*** Provided data ***
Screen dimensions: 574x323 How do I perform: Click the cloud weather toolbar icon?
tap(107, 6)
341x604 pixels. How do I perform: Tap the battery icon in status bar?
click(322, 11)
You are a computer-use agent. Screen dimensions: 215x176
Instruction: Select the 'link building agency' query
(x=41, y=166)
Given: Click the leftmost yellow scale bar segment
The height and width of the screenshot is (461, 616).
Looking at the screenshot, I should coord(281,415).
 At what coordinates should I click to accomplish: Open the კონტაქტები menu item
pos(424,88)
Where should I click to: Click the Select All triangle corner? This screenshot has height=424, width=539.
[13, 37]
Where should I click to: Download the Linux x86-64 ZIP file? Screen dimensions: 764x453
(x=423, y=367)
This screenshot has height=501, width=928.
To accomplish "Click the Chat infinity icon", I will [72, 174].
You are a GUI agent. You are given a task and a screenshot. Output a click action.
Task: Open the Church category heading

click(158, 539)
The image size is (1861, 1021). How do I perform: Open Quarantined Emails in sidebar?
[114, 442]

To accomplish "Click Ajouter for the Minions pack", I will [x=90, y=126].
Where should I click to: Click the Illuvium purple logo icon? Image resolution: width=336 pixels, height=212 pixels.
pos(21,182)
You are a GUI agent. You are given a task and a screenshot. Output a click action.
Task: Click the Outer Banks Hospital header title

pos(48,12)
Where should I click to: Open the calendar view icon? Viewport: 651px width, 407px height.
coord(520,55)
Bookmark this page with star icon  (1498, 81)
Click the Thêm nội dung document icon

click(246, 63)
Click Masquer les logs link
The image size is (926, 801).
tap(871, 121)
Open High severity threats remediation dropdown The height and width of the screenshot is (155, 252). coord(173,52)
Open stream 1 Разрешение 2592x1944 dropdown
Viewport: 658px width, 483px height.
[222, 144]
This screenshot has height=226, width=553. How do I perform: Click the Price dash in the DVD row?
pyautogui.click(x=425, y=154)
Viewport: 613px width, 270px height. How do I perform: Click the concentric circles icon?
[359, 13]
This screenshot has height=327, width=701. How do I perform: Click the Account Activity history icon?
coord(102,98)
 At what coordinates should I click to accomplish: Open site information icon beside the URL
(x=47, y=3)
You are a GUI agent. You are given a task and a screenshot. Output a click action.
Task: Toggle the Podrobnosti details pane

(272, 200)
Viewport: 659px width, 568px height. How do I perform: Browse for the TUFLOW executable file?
***
Exercise |
Sift through the entries and copy every line with "will".

Task solution |
To accomplish "Click the Chat infinity icon", I will [72, 174].
To accomplish "Click Ajouter for the Minions pack", I will [x=90, y=126].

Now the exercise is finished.